NEW YORK- This past election day, New York City became one of the first municipalities in the country to decriminalize small amounts of young black men. Amendment 64, which passed with a resounding 73% of the vote, will allow groups of up to five young black men, to walk together down the street without being subjected to fearful suspicion or police harassment, solely on the basis of their age, gender, and skin tone.
Proponents of the law see it as marking a sea change in national opinion on an issue that a few short years ago seemed settled in their opposition’s favor. In most of the country, being a young black male is still punished with a fifteen-year mandatory minimum of near constant social stigma, and a heightened risk of police brutality. In some jurisdictions, the offense remains punishable by death.
But Derrick Simms, of the Center for Safe and Responsible Young Black Male Existence, believes momentum is on the side of change:
“I think if you look at the polling, the more people learn about this issue, the more they come to our side of things. It’s obviously a challenge because there’s been so much misinformation out there.”
Simms explained that one of the most persuasive arguments his campaign employed was about the relative safety of young blacks, compared to other legal forms of men:
“Obviously, all men are dangerous. But you’re never going to have a culture without them, it’s just human nature. And if you look at the raw data, older white men actually pose a significantly greater threat than young blacks, across almost every category. They’re more likely to crash the global financial system, start wars built on lies…Older white men are orders of magnitude more likely to be responsible for the ecological destruction of the planet and the end of all human life, than young blacks are. When you show people that context, young black men actually start to look like a safe alternative.”
Another boost for the movement came this past July when in the wake of the George Zimmerman trial, President Obama revealed that as an adolescent in Indonesia, he too had been a young black male. While Obama characterized his experiments with young blackness as an angstful, post-racial teenager’s way of acting out, Simms believes the knowledge that a young black male grew up to be president has made the public less likely to clutch their purses to their sides, and avert their gazes while passing young black men on the street.
Elizabeth Petty, a mother and designer of artisanal soap dishes on the Upper East Side, says that learning how many of her favorite celebrities were once young black men led her to support the amendment:
“You just look at a Willis Smith, or a Morgan Friedman, and you say: Imagine if they were shot by police, back when they were young, and their very existence was a provocation for violence? Can you imagine a world without “Hitch”? I mean I can, but I don’t want to!”
Still, at least 24% of the city’s voters oppose decrimininalization. Among the law’s most vocal opponents is Ed Lynch, president of White Dads Against Young Black Men. Lynch, 46, told “Guilt of a Liberal” he worries about the message the new law will send:
“The problem isn’t young black men per se, it’s about what they lead to. And I just worry what kind of message we’re sending our children, if we say they can’t assume that every young black male they encounter is a gangster or a vagrant…how are they going to make responsible choices to protect their own safety. When I think about my daughter with a bunch of young black men, the kind with those saggy pants and huge rippling muscles, skin smooth as fine Belgian chocolate, their very beings pulsing with primordial rhythm and sexual virility…”

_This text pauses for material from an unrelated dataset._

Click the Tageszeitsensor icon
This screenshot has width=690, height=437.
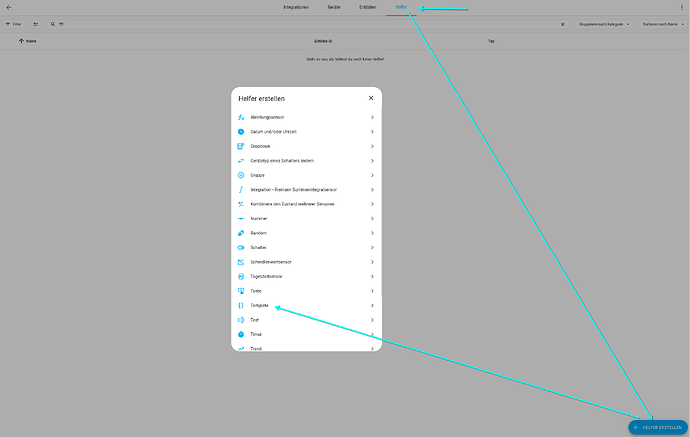[x=241, y=276]
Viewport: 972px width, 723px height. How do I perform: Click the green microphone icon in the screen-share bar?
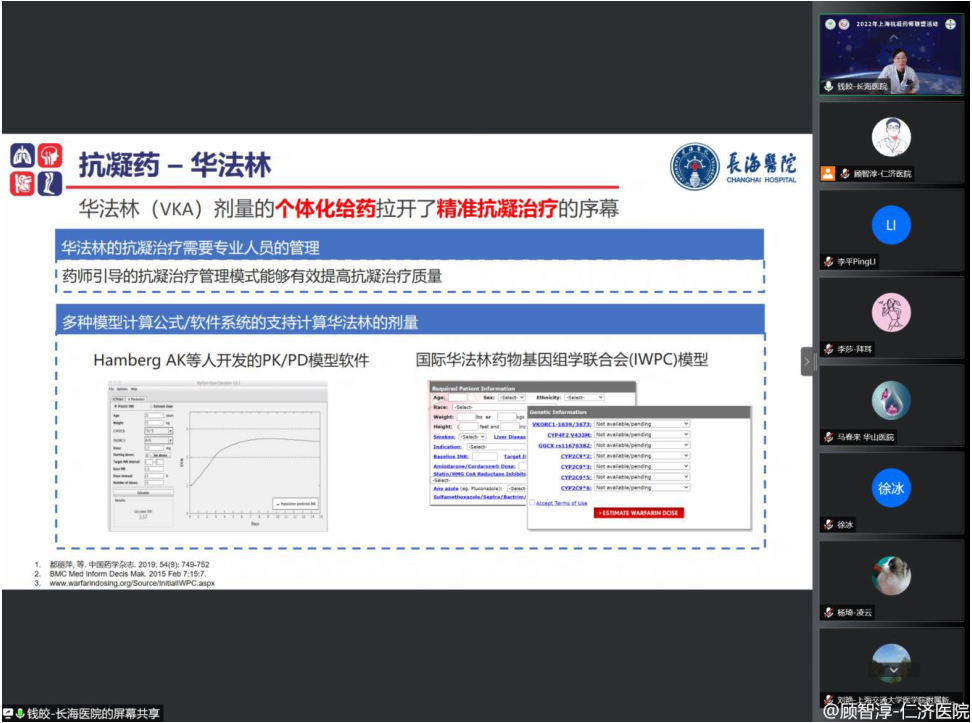21,711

Lynch trailed off, suddenly out-of-breath. When asked to complete his sentence, to explain what it was he felt or did when thinking about his daughter with young black men, he declined to comment, his pale, veiny hands clutching the arms of his rocking chair, as he swung back and forth with increasing velocity, sweating bullets, and panting like a small, emphysemic dog.
According to Carl Holmes, professor of Sociology at Columbia University, even if one accepts that young black men pose a unique threat, the last half-century of public policy is proof that criminalization isn’t an effective solution.
“Some may find it counter-intuitive but, all the latest research in the field suggests that identifying an entire demographic group with its most violent and anti-social members, stigmatizing them in mass media, waiving their constitutional rights to equal protection and unlawful searches, and, periodically allowing law enforcement officials or concerned citizens to execute them with the retroactive sanction of the courts…actually doesn’t help members of that group become more assimilated and productive members of society.”
While Derrick Sims sees a lot of cause for hope, he fears that passing the law will prove to be easier than enforcing it:
“Because this kind of criminalization is intangible…The only way to enforce it is for people to enforce it within themselves. We need everybody who voted with us on Tuesday to take it on him or herself not to project fear or suspicion onto every group of young black men they come across. I understand that isn’t easy, and that the opposite reaction is often conditioned and unconscious.”
I assured Derrick that I had never been afraid of a group of young black men that hang out in front of the bodega by my apartment building every night around one a.m. and always seem to be laughing sinisterly at me whenever I walk by.
I told him he could believe me, because my best new friend was black, and that new friend’s name was Derrick. Then something came up, and he had to go.
At press time “Guilt of a Liberal” has still received no word from Derrick about whether or not he’d want to see “Twelve Years a Slave” with us tonight at Sunshine Cinemas. We believe it would be an excellent opportunity for Derrick to connect with both this reporter AND his own heritage. Win Win!